Mesenchymal-epithelial transition factor (MET) gene is an important tumor driver gene of non-small cell lung cancer (NSCLC). Drugs targeting MET 14 exon skipping mutation bring new hope to patients. MET inhibitors that are currently on the market or are about to be marketed include: crizotinib, cabozantinib, savolitinib and tepotinib. The objective response rate of MET inhibitors is high, and the safety is good. However, resistance of MET-tyrosine kinase inhibitor (TKI) is inevitable, so it is necessary to pay attention to the study of drug resistance mechanism.
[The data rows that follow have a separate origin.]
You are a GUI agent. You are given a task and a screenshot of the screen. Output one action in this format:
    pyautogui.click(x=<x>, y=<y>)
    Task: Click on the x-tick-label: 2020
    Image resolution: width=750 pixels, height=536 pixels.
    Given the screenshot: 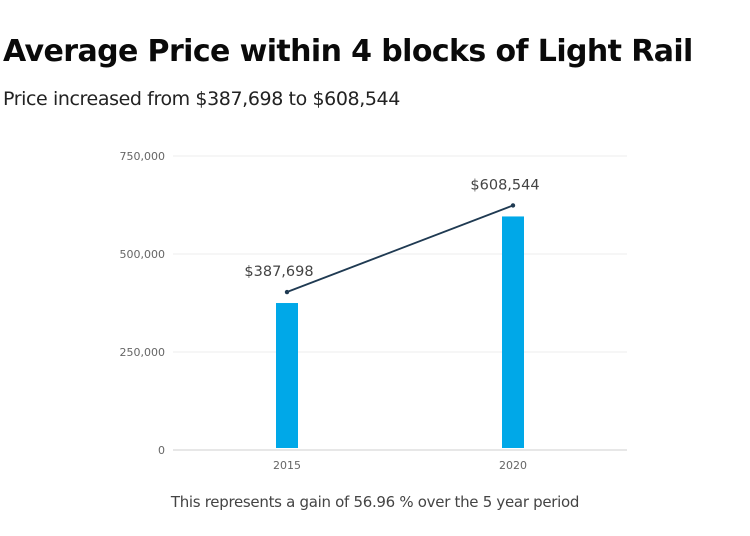 What is the action you would take?
    pyautogui.click(x=513, y=466)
In addition, the combined use of hepatocyte growth factor (HGF)/MET inhibitors and other drugs may play an important role in inhibiting and reversing drug resistance.
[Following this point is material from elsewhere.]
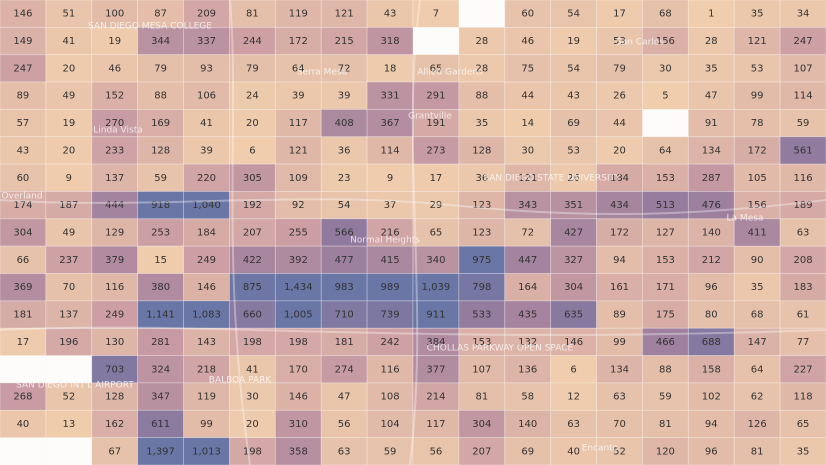  I want to click on cell-value: 19, so click(114, 42).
【中文题目:非小细胞肺癌MET基因突变的机制 及靶向药物研究进展】 【中文摘要:间质-上皮细胞转化因子(mesenchymal-epithelial transition factor, MET)基因是非小细胞肺癌(non-small cell lung cancer, NSCLC)的一种重要肿瘤驱动基因,针对MET 14外显子的跳跃突变的靶向治疗药物给患者带来新的希望。目前已经上市或者即将上市的MET抑制剂包括:克唑替尼、卡博替尼、沃利替尼和Tepotinib等。MET抑制剂的客观缓解率较高,并且安全性良好。但是,MET抑制剂的耐药不可避免,因此需要重视对于耐药机制的研究。肝细胞生长因子(hepatocyte growth factor, HGF)/MET信号通路抑制剂与其他药物的联合应用,对于抑制和逆转耐药可能发挥重要作用。】 【中文关键词:肺肿瘤;MET;靶向治疗;沃利替尼】.
Keywords: Lung neoplasms; MET; Savolitinib; Target therapy.